• _Source extract_
==========

Louisiana Appeals Court Reinstates AG’s Suit Re Zuckerberg Bucks

By Matthew Vadum
Matthew Vadum
Matthew Vadum
contributor
Matthew Vadum is an award-winning investigative journalist and a recognized expert in left-wing activism.
April 6, 2022 Updated: April 6, 2022

The Louisiana Court of Appeal has reinstated the state’s lawsuit against a Mark Zuckerberg-funded nonprofit that flooded Democrat-controlled jurisdictions with election administration grants and, in the process, may have skewed election results.

Louisiana Attorney General Jeff Landry, a Republican, said the ruling was a major victory for election integrity.

“Our law is clear: No individual, including Mark Zuckerberg, should supersede the people’s elected representatives,” Landry said in a statement. “Our elections should never be for sale; private money should not fund our elections.”

The thinking behind the lawsuit is that the millions of dollars doled out by the left-leaning Chicago-based Center for Technology and Civic Life (CTCL) unfairly boosted turnout in Democrat-heavy parts of the state, functioning as a kind of subsidy to get Democrats, not Republicans, to the polls.

Louisiana Gov. John Bel Edwards, a Democrat, disagreed with Republican criticism of CTCL’s practices and vetoed state legislation banning the private financing of elections.

==========

• _Dataset content_
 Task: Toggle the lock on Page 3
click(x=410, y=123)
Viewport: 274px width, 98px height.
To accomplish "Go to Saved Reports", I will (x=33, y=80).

==========

• _Tasks_
1. Change "nonprofit" to "organization" in the Louisiana election lawsuit article between "April 6, 2022 Updated: April" and "for election integrity.", inclusive, and give that stretch back.
2. Go on with the news article about Louisiana's suit over Zuckerberg-funded election grants from the point where it stops.

• _Expected answers_
1.
April 6, 2022 Updated: April 6, 2022

The Louisiana Court of Appeal has reinstated the state’s lawsuit against a Mark Zuckerberg-funded organization that flooded Democrat-controlled jurisdictions with election administration grants and, in the process, may have skewed election results.

Louisiana Attorney General Jeff Landry, a Republican, said the ruling was a major victory for election integrity.

2.
The ruling came weeks after the Public Interest Legal Foundation filed suit against Louisiana in federal court for refusing to allow inspection of voter list maintenance records, including information the state receives from the Electronic Registration Information Center (ERIC), a controversial data-matching service associated with Democrats that has been criticized as being inaccurate, as The Epoch Times reported. Days before, Louisiana Secretary of State Kyle Ardoin, a Republican, announced he was putting Louisiana’s membership in ERIC on hold while he investigates allegations made against the organization.

The lawsuit revived by the state appellate court is State of Louisiana v. Center for Tech and Civic Life, which was launched Oct. 2, 2020, a month before the most recent presidential election.

During the 2020 election cycle, billionaire Facebook founder Zuckerberg, along with his wife, Priscilla Chan, supporters of President Joe Biden and Democratic Party candidates, gave around $400 million to the CTCL.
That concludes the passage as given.